GDPR states that processing of personal data for direct marketing may be regarded as carried out for legitimate interest.
One point that did not become clear until relatively late in the process that as a processor you cannot ask for consent but if this is not granted then opt for legitimate interest.
In the UK the ICO will oversea the implementation of GDPR – they are if you like the GDPR police. Their website and in particular their blogs are very useful www.ico.org.uk They do have the power to issue huge fines but quotation from the Commissioners blog ‘the law is not about fines. Its about putting the consumer and citizen first’. Fines would be used as a last resort.
What will be the overall impact on direct mail – well in truth only time will tell. There will undoubtedly be less clean data available, naturally making it more expensive. There are usually was to mitigate some of these additional expenses – moving to unwrapped mailing, increasing the number third party inserts, making sure all the correct postal discounts are in place – are a good place to start.

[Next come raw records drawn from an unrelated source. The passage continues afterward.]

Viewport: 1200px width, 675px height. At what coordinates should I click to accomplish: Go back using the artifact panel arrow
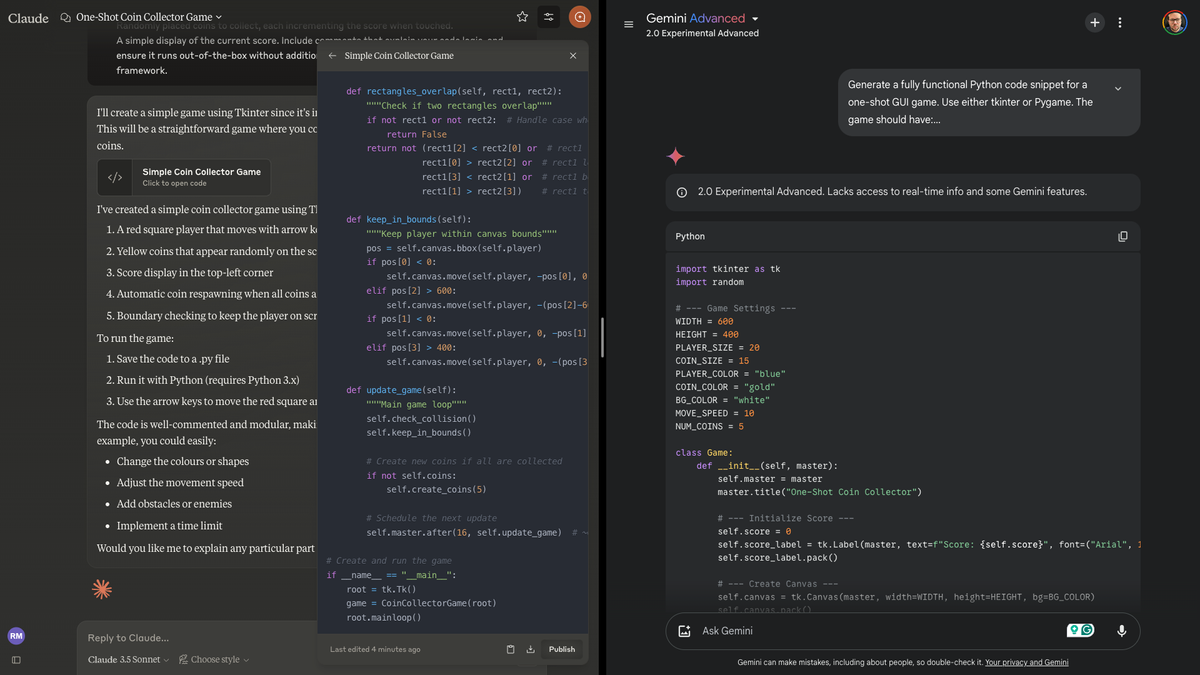tap(332, 56)
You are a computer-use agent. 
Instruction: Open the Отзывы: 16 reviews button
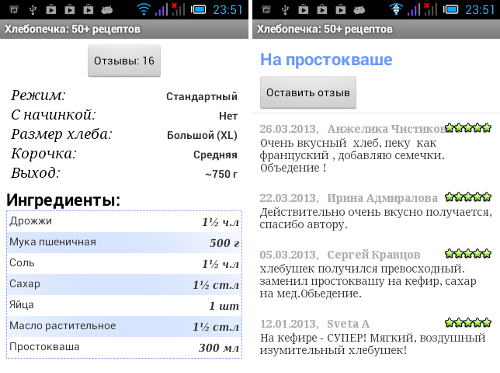(x=124, y=61)
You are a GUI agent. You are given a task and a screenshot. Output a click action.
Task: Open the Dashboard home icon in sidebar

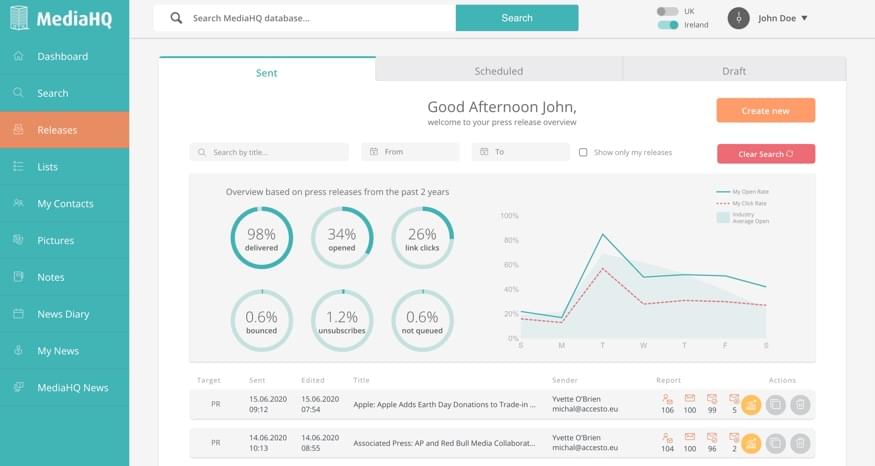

We see signs of mailings becoming more focused, more intelligent. Volumes may not necessarily increase but frequency of mailings looks likely.
RM recently issued GDPR Opportunity with Mail that highlights opportunities and what changes that you can expect to see – well worth a read. w.mailmen.co.uk/gdpr
Finally, it goes without saying that Advanced Direct Mail, as always, will be here to help you get the most out of your marketing campaigns. We pride ourselves on the service we provide and supporting our customers is key to this.

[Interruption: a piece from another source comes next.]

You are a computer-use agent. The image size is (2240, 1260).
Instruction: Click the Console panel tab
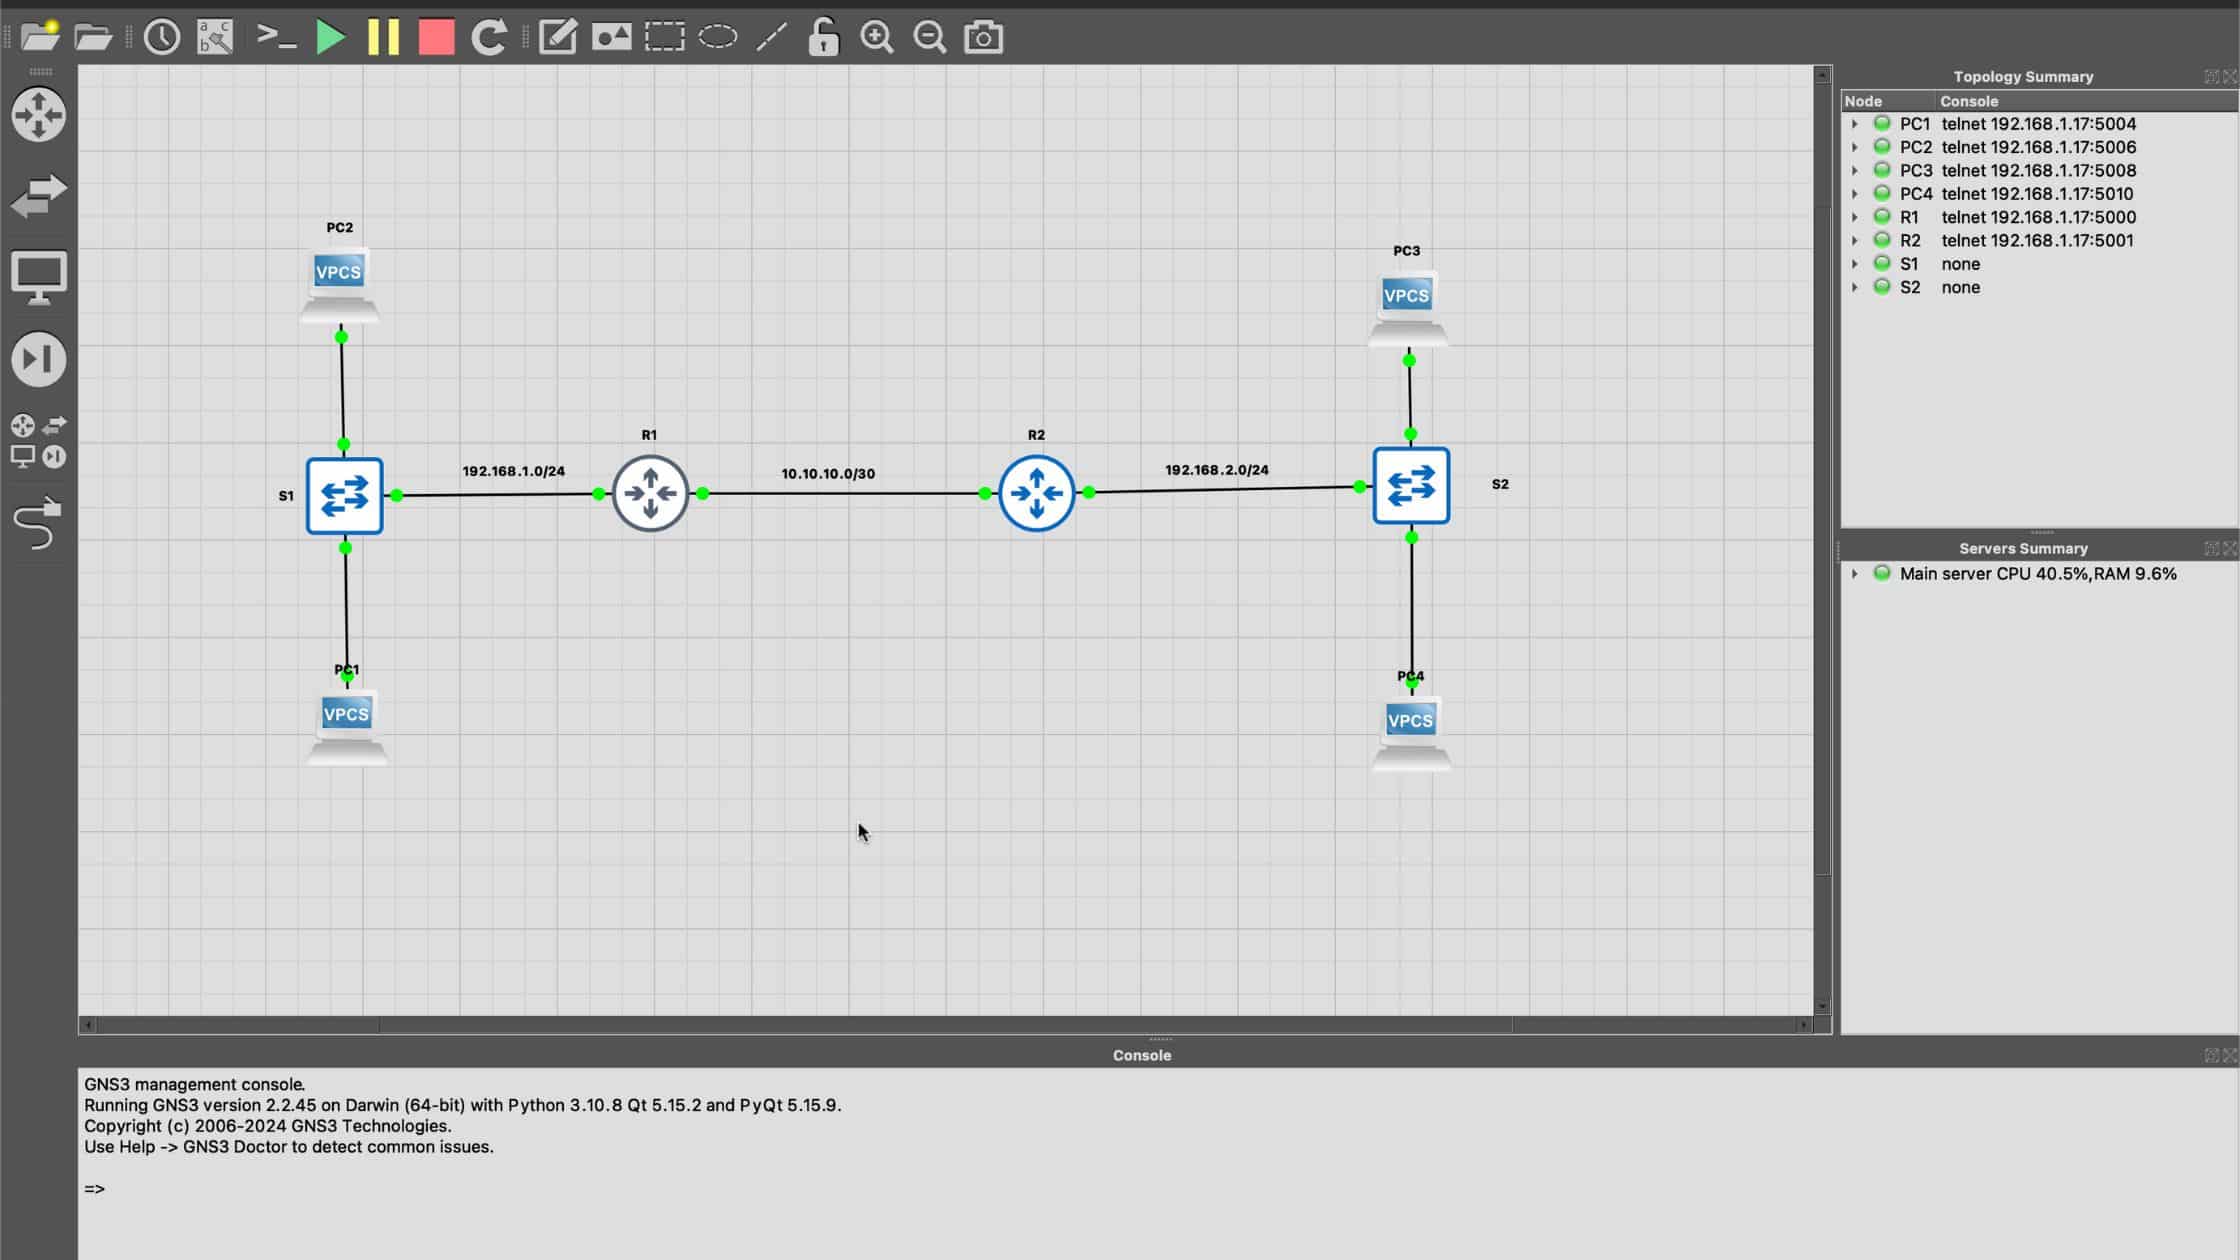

Maybe you are considering an additional mailing directly relating to GDPR, please talk to us first to check if you will qualify for a 15% postal discount.
So of course, if you have any questions about GDPR (or your direct mail marketing), please contact me, Julie Ray on 01384 215790 or Julie@advanceddirect.co.uk and I will do our very best to help you.
I rely on the following three websites to help me sort the facts from the fiction.
Royal Mail – www.mailmen.co.uk
Not surprisingly you will find interesting and relevant information on GDPR that is primarily focused on direct mail. These pieces cover the impact that the new legislation will have on direct mail campaigns, looking at data collection and consent and legitimate interest under GDPR. The GDPR Opportunity with Mail – The Key Facts is a really useful document. Worth a read.
Information Commissioner’s Office – www.ico.org.uk
ICO are if you like the policemen – they will ensure that GDPR is implemented correctly. They are therefore a useful information source, this website focuses on all things data, and more specifically, data protection and privacy. They have a plethora of articles and blogs relating to GDPR.
Direct Marketing Association – www.dma.org.uk/gdpr
Is a great website to have a browse on various subjects relating to GDPR, including how DMA GDPR Guidance: Consent and Legitimate Interest.